▸ **EXTRACT**:
□ □ □ □ □ □ □
[Lingtyp] contrast between [ɪ] and [e]

Larry M Hyman hyman at berkeley.edu
Wed Jul 16 13:53:38 UTC 2025


The discussion has now become one of direction of prediction between
(tonal) allomorphs when there is neutralization in one vs. another context.
Assuming that it has to be one or the other, we of course love it when the
data unambiguously show that it has to be citation form to "contextual"
form, or "contextual" form to citation form. In Thɔnkɔ dialect of Limba
(Niger-Congo isolate, Sierra Leone), a H or sequence of H tones become L
before pause. You therefore can only predict from the contextual form to
the isolation (pre-pausal) form, as seen in the following four underlying
tonal distinctions (L tone is unmarked; H tone is marked with an acute
accent):


(1)

a.

*noun in isolation*

b.
□ □ □ □ □ □ □
▸ **ENTRIES**:
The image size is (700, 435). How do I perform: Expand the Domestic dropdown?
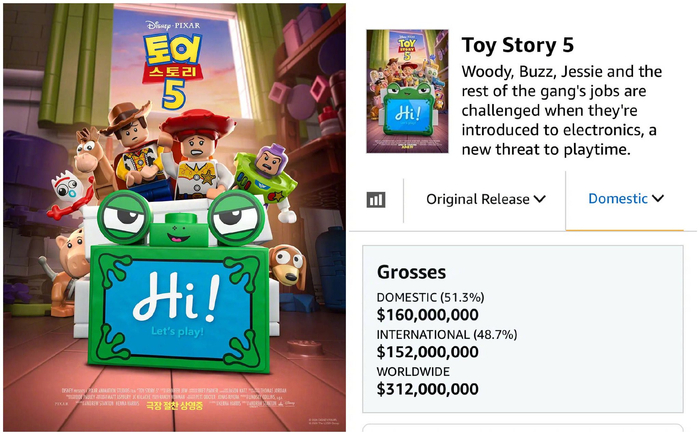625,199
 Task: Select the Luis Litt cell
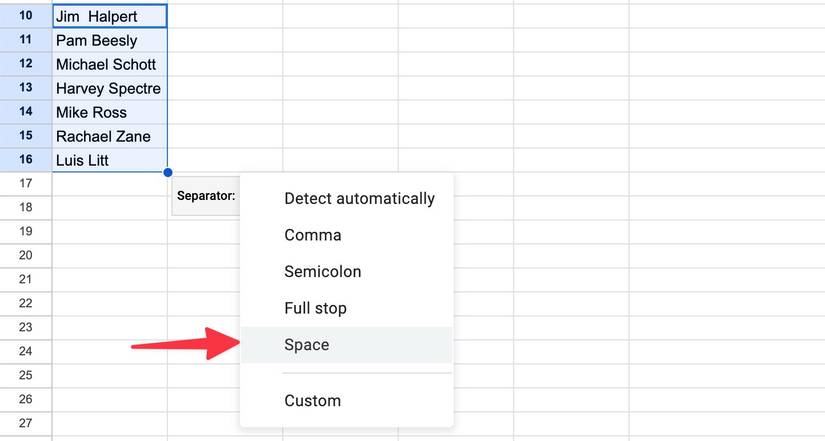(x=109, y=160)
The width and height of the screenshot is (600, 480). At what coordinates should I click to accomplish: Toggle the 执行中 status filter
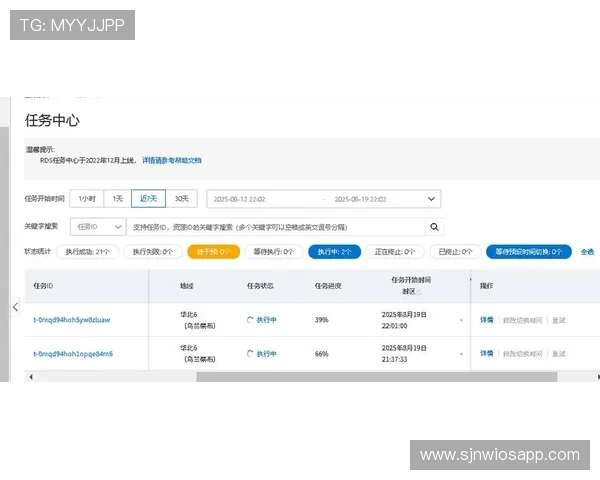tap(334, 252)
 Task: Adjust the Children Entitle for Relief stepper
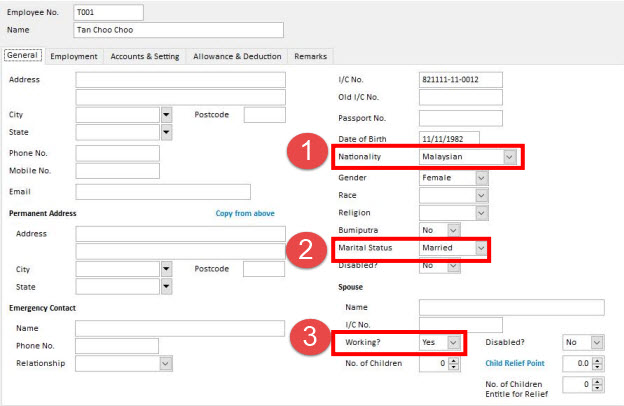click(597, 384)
□ □ □ □ □ □ □
▸ **TASK BRIEF**:
Decide whether each statement agrees with the Limba tone post, answering yes or no and quoting the deciding words: 1. In the Thɔnkɔ dialect of Limba, H tones turn into L before pause. 2. In the notation used, L tone carries an acute accent. 3. The isolation form lets one predict the contextual form. Nothing in the records is required here.

▸ **CORRECT RESPONSE**:
1. Yes: "a H or sequence of H tones become L before pause"
2. No: "L tone is unmarked; H tone is marked with an acute accent"
3. No: "You therefore can only predict from the contextual form to the isolation (pre-pausal) form"